Tribunal o reliquia
POCAS INSTITUCIONES tienen encomendada una tarea tan importante para el control de los poderes públicos como el Tribunal de Cuentas. En un sistema democrático, la fiscalización de los gastos e ingresos del Gobierno y de la Administración democrática es la mejor demostración de que el poder que los ciudadanos confieren a los gobernantes está sujeto a unas reglas de conducta y medida.El Tribunal de Cuentas cumpliría el papel de garantizar ese control y, al mismo tiempo, el de mantener ante la opinión pública la transparencia de las operaciones financieras de los servicios públicos. En 1997, los informes del tribunal sobre los desfases presupuestarios del Gobierno en 1995 o el examen de las cuentas de la Exposición Universal de Sevilla en 1992, por poner dos ejemplos, han causado un gran revuelo político. Y alimentan la controversia sobre el peligro de que un examen teóricamente imparcial de operaciones financieras públicas pueda ser manipulado desde otras instancias con fines políticos.
Sin entrar en esa polémica partidista, legítima pero de muy poco alcance, sí cabe preguntarse si la estructura, los medios y los métodos de actuación del tribunal están en consonancia con las elevadas exigencias que su papel de fiscalizador de las cuentas públicas le impone. Como auditor del sector público, no basta con que actúe según criterios contables estrictos o con una ortodoxia presupuestaria rigurosa. Supuestas tales virtudes, habría que exigir además que los informes del Tribunal de Cuentas se elaboraran con rapidez, de forma que sean útiles para la adopción de decisiones políticas o judiciales fundamentadas en sus conclusiones.
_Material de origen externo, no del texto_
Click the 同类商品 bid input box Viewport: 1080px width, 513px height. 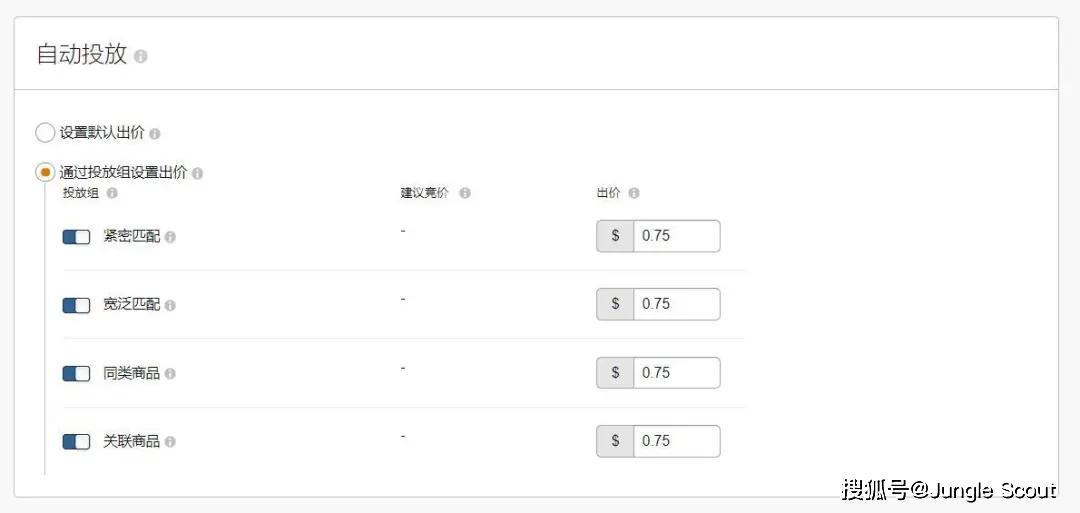point(676,373)
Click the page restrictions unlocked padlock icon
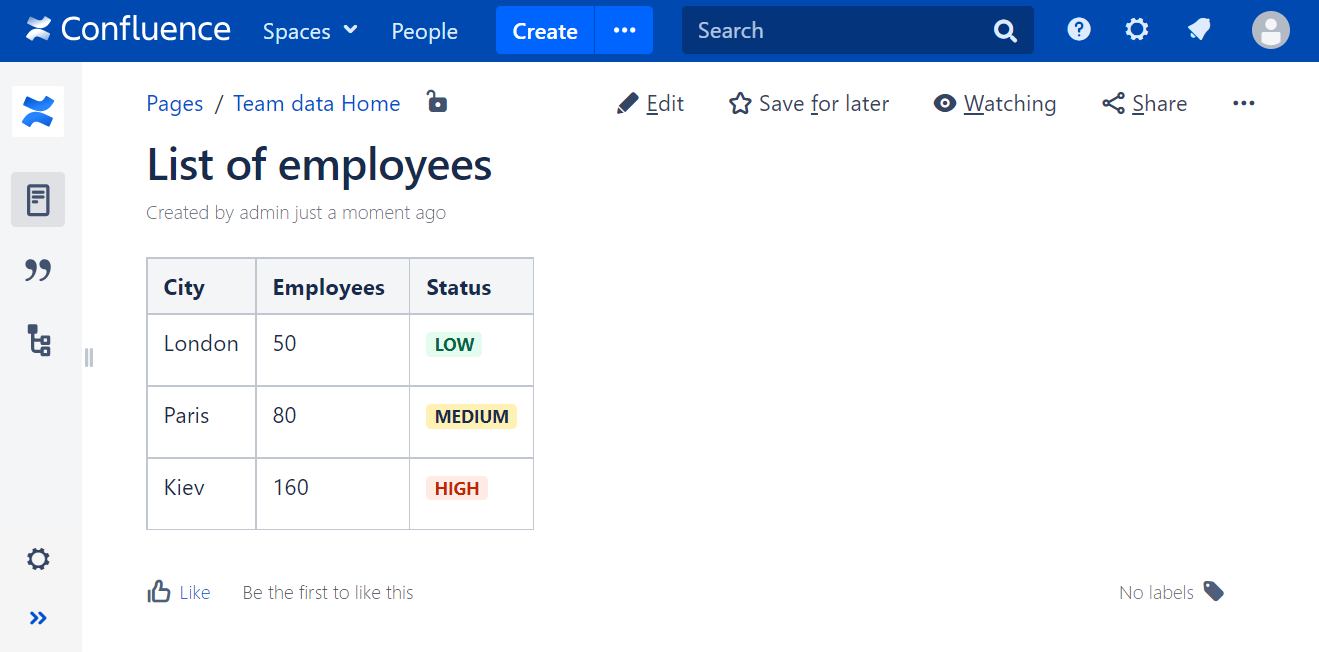 [436, 102]
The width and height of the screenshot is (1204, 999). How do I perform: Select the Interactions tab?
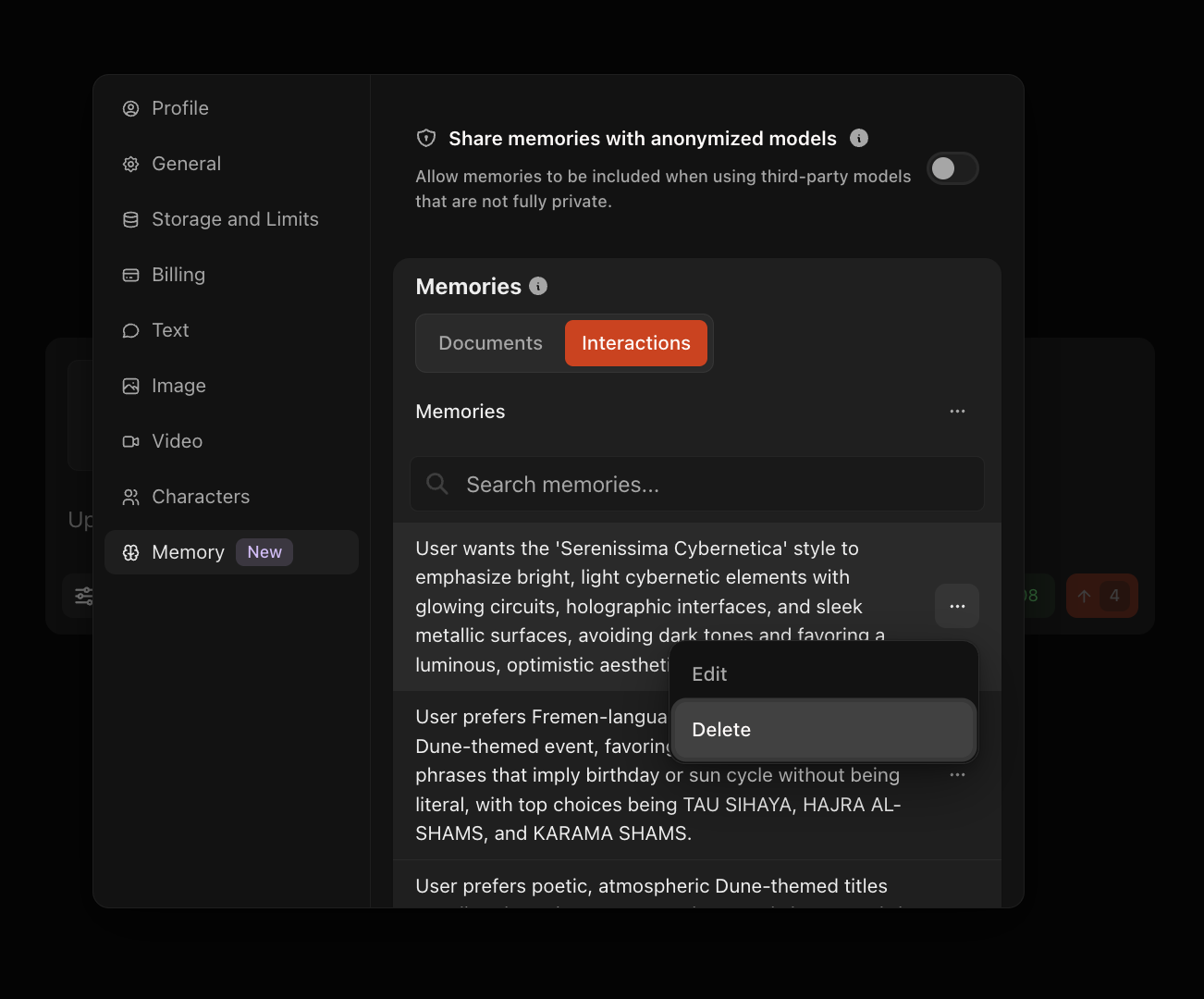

Frente al dinamismo que cabría exigir a un fiscalizador público, el actual Tribunal de Cuentas muestra la imagen de una institución rancia, de procedimientos anquilosados, probablemente desasistida en lo que a medios personales y técnicos se refiere. Los sistemas de decisión y aprobación que todavía utiliza el tribunal se aproximan más a la complejidad litúrgica de un tribunal medieval -aprobación en plenos, incorporación de alegaciones, informes avaluados por el fiscal y el abogado del Estado- que a una sociedad moderna de auditoría. No es de extrañar que sus veredictos, elaborados además con técnicas de escasa especialización, se produzcan muchos años después de los acontecimientos que pretenden describir y analizar.
Presenta además el Tribunal de Cuentas un lastre añadido, y es el criterio de proporcionalidad política con que son elegidos los consejeros. Las instituciones de fiscalización o regulación fundamentan siempre su credibilidad y su utilidad para los ciudadanos precisamente en su independencia; y ésta deriva casi siempre de la inamovilidad de los puestos decisivos. Esta condición fundamental no se cumple si la composición de los órganos de gobierno del tribunal quedan a expensas del resultado electoral y contribuye a la depreciación ante la opinión pública de la imagen de fiscalizador independiente.
No todas las deficiencias son atribuibles al obsoleto funcionamiento del tribunal o a los vaivenes políticos que inevitablemente se producen cuando un nuevo Gobierno pretende asumir su control. También hay que lamentar la falta de respeto de las empresas públicas y de las instituciones del Estado que retrasan injustificadamente o simplemente no le entregan sus cuentas. Y, desde luego, también hay que lamentar las limitaciones legales que, por ejemplo, obstaculizan la fiscalización de las empresas públicas con menos del 50% de titularidad estatal, aunque el control del Estado sea efectivo.
El Gobierno y la sociedad deben reflexionar a fondo sobre la incongruencia que existe entre las graves y decisivas atribuciones del Tribunal de Cuentas en el equilibrio democrático y la profunda inadecuación tanto en organización y métodos como en inútiles servidumbres políticas que empañan su profesionalidad e independencia. Esta reflexión debe incorporar, además, como tarea urgente la incorporación de profesionales de auditoría independientes y especializados al equipo de analistas del tribunal y la supresión de procedimientos de decisión que tienen más que ver con rituales añejos que con un análisis dinámico y adecuado a las circunstancias de cada operación pública. Si esta transformación no se acepta como inexcusable y urgente, el Tribunal de Cuentas corre el riesgo de convertirse en una reliquia.